---------- TASK INPUTS ----------
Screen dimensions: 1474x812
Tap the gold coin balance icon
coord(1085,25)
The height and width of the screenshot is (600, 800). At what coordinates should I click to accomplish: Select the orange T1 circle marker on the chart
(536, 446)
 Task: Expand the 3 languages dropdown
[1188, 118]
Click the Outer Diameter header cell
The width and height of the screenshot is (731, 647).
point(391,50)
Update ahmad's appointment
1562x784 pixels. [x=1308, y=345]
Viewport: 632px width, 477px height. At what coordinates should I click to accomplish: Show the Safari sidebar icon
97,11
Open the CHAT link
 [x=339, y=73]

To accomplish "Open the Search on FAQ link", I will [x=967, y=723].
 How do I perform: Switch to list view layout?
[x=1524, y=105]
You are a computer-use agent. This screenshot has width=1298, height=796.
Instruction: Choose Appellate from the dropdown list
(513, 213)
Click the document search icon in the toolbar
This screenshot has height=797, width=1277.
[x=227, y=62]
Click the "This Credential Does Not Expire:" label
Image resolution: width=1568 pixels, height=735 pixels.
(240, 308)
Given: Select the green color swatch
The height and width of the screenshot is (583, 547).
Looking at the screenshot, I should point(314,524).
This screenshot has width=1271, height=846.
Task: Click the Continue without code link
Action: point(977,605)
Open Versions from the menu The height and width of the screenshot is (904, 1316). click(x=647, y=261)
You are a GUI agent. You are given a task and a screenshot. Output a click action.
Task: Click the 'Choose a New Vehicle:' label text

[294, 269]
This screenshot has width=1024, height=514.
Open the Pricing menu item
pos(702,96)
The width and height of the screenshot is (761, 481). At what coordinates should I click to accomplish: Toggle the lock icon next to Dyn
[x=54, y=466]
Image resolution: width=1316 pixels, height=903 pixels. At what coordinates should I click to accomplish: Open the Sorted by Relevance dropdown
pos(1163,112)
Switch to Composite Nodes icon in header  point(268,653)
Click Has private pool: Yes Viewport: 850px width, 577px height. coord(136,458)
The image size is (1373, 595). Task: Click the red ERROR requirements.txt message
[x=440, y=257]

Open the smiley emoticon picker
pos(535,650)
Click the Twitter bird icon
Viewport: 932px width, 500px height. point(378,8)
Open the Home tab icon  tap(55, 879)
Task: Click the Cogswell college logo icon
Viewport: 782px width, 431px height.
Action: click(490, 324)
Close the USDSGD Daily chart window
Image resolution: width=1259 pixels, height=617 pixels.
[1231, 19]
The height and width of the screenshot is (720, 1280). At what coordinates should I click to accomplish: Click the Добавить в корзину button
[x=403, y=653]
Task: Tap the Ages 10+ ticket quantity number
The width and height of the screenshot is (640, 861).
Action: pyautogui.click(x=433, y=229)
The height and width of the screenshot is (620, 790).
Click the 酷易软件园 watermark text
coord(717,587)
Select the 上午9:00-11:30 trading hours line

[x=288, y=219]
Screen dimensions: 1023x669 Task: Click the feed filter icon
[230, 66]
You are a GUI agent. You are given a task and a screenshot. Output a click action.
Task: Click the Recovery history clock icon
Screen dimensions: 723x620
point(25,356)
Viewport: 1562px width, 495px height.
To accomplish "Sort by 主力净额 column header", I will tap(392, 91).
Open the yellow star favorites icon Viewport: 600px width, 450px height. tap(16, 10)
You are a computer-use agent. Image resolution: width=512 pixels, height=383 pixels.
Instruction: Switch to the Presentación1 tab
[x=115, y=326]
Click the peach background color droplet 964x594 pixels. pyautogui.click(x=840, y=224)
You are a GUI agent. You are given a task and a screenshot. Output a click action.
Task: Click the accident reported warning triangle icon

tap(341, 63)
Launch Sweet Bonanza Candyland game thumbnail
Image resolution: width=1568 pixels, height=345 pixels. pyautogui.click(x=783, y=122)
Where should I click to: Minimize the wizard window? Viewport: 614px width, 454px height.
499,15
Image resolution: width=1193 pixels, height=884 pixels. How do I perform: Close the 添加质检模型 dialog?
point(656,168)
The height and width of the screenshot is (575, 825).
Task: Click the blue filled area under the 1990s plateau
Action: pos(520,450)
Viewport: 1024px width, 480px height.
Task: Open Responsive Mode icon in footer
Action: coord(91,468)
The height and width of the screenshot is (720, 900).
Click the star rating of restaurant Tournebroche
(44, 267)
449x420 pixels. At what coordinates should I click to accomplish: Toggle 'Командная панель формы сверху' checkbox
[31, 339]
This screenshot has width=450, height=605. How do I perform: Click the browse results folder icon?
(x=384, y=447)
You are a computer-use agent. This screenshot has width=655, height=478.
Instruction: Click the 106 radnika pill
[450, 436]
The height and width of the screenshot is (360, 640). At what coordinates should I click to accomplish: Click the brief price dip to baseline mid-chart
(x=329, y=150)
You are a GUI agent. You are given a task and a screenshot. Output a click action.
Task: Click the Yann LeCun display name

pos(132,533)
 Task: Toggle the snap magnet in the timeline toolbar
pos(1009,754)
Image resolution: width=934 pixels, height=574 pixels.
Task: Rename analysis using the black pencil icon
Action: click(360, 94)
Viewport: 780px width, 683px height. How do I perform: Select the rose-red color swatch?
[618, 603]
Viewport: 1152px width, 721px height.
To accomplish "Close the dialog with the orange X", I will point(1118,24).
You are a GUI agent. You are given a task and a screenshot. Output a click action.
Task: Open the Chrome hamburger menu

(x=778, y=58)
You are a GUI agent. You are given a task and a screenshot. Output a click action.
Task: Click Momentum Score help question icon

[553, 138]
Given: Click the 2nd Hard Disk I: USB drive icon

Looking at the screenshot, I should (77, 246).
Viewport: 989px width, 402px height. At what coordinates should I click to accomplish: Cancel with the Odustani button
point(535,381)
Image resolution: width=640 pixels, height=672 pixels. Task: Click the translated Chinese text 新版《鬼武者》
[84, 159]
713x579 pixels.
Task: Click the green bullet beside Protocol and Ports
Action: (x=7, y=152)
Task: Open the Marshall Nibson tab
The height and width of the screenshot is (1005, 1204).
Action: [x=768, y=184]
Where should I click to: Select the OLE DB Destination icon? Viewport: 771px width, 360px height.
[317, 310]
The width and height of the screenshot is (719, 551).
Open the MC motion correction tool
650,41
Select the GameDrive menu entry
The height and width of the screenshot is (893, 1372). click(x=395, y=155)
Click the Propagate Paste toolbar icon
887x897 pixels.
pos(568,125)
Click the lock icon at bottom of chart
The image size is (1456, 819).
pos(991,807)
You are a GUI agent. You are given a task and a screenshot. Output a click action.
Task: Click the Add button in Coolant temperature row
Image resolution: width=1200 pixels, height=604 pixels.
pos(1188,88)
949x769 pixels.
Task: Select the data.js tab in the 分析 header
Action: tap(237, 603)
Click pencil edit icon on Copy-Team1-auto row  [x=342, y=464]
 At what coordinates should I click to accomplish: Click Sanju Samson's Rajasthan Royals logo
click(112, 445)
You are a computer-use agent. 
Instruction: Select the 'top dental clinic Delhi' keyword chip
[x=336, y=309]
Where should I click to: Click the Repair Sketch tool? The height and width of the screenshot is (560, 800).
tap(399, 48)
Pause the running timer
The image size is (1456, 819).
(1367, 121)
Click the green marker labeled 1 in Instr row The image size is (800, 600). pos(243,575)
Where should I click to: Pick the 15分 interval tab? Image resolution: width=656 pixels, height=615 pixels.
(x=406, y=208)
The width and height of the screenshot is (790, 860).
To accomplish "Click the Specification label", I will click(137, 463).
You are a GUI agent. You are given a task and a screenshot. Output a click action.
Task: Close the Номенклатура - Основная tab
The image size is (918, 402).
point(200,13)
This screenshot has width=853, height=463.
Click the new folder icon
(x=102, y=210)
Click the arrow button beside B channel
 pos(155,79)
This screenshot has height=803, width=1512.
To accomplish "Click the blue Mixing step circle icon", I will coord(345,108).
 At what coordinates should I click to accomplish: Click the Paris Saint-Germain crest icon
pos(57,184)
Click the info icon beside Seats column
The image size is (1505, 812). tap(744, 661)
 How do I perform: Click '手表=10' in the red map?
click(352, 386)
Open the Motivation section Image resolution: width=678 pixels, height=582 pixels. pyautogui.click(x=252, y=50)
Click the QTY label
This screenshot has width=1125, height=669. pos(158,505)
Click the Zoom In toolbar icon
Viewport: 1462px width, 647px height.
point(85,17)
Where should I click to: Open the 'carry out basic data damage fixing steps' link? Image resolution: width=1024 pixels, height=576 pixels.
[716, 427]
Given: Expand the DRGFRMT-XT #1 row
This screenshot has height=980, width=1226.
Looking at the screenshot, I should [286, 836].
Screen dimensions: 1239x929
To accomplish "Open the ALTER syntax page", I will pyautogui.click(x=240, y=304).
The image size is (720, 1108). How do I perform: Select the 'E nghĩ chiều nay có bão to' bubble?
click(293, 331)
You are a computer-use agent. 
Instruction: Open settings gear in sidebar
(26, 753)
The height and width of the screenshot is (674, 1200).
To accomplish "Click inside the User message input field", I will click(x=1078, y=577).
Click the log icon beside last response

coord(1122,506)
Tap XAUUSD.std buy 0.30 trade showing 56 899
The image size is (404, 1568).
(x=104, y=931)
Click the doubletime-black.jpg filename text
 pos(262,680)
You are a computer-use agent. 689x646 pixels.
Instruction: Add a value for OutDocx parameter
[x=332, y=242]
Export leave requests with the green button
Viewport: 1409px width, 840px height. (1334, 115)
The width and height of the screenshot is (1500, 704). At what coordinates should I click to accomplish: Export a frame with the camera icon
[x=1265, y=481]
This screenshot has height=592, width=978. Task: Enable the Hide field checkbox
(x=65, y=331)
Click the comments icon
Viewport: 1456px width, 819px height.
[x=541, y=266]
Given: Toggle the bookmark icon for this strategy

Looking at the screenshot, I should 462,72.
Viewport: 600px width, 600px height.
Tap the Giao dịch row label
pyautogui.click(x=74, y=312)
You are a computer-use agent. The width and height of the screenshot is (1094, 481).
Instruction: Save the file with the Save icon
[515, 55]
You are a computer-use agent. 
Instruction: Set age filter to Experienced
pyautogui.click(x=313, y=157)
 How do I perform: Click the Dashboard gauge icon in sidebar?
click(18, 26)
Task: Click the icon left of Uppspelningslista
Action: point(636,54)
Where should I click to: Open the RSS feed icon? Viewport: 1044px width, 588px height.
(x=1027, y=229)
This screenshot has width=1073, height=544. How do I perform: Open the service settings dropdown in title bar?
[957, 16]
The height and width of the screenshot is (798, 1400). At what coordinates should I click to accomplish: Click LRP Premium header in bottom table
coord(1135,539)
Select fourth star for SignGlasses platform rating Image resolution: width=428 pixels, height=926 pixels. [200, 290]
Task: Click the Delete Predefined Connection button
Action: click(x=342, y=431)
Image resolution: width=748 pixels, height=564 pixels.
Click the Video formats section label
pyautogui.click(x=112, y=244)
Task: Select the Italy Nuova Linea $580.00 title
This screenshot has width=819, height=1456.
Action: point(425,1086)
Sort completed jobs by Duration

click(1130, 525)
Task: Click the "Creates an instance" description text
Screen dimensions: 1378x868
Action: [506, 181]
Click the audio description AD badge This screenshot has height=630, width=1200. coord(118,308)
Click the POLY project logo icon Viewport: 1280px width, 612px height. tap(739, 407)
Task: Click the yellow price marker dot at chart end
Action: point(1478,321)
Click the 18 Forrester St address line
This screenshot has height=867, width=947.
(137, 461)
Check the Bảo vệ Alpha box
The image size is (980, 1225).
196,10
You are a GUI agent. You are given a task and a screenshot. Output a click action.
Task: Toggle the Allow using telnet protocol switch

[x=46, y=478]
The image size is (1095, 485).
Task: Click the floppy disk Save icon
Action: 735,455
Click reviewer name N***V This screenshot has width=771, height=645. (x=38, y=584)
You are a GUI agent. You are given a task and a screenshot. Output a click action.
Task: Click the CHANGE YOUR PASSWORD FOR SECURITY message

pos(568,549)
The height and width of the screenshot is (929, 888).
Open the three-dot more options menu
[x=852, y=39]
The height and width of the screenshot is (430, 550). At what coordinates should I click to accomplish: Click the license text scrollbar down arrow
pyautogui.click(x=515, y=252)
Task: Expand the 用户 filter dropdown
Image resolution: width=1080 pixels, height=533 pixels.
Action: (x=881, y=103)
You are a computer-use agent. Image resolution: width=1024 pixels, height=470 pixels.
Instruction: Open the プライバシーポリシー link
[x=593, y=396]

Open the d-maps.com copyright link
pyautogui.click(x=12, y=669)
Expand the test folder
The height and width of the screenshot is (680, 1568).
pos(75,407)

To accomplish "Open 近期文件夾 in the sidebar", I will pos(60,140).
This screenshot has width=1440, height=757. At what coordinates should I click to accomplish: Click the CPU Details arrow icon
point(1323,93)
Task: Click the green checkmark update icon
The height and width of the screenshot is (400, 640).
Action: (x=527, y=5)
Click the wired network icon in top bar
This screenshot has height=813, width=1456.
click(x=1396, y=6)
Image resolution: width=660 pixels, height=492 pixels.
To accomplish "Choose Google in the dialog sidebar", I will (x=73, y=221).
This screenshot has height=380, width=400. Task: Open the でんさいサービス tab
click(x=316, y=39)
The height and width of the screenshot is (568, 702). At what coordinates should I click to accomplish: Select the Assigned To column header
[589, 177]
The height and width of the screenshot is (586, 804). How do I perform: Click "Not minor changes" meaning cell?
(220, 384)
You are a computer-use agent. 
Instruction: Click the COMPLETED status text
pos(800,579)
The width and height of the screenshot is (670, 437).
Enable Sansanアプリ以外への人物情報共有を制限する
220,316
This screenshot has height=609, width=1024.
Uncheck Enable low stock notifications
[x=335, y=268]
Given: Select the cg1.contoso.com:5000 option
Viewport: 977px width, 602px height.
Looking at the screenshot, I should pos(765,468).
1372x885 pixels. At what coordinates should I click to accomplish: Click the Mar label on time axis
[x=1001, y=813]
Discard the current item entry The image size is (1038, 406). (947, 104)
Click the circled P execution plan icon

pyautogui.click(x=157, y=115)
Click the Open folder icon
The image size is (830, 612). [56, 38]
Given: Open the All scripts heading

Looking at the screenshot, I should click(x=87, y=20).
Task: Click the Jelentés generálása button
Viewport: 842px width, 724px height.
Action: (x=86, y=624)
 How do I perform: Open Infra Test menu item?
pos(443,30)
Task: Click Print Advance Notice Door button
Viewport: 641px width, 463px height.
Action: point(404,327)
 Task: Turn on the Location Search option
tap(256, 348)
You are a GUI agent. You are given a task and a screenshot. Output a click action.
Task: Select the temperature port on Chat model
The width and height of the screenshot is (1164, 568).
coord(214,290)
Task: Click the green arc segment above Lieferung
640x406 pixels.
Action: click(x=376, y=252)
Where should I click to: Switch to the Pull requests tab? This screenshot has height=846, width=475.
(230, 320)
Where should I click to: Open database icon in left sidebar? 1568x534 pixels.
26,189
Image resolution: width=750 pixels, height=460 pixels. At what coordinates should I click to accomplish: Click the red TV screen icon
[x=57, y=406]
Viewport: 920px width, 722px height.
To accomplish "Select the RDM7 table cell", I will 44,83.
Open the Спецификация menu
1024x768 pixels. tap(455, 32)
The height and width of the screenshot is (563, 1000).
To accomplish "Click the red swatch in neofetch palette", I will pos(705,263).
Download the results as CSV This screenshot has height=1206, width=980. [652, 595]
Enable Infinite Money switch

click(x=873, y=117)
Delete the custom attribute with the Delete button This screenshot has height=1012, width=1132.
----------
* TASK GOAL
Which lines of the data above contain the string "temperature"? Copy each of them.

* OUTPUT OF THE EXERCISE
Task: Click the Add button in Coolant temperature row
Task: Select the temperature port on Chat model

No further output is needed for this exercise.